─── DATA TO PROCESS ───
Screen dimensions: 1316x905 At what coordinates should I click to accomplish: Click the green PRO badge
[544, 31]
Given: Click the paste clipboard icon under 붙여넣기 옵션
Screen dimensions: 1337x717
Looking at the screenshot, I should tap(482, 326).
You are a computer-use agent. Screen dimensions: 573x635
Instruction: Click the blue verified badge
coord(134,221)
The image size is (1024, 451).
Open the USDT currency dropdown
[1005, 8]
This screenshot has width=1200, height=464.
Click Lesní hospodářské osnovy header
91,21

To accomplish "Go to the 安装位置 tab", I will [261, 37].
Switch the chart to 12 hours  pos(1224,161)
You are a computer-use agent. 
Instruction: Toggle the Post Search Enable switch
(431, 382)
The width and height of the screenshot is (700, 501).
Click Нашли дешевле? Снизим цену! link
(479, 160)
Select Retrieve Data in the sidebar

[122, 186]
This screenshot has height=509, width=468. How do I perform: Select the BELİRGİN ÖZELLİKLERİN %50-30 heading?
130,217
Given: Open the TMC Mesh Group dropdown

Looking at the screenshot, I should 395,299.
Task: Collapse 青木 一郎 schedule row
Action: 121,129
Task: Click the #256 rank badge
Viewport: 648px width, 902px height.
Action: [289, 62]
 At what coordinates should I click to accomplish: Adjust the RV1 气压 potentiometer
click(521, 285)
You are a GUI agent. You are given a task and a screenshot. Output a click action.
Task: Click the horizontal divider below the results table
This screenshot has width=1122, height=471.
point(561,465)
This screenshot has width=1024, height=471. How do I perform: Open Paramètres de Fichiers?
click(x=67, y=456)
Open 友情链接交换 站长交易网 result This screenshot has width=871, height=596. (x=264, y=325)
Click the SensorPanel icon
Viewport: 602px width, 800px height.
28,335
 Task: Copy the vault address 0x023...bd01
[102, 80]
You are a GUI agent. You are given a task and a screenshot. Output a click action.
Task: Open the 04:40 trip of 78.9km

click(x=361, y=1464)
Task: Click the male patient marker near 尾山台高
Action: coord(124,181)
───
**TASK REQUIREMENTS**
Where a line of the records above holds the word "agent", copy that line.

**TASK ANSWER**
You are a computer-use agent. Screen dimensions: 573x635
You are a computer-use agent. 
You are a GUI agent. You are given a task and a screenshot. Output a click action.
You are a GUI agent. You are given a task and a screenshot. Output a click action.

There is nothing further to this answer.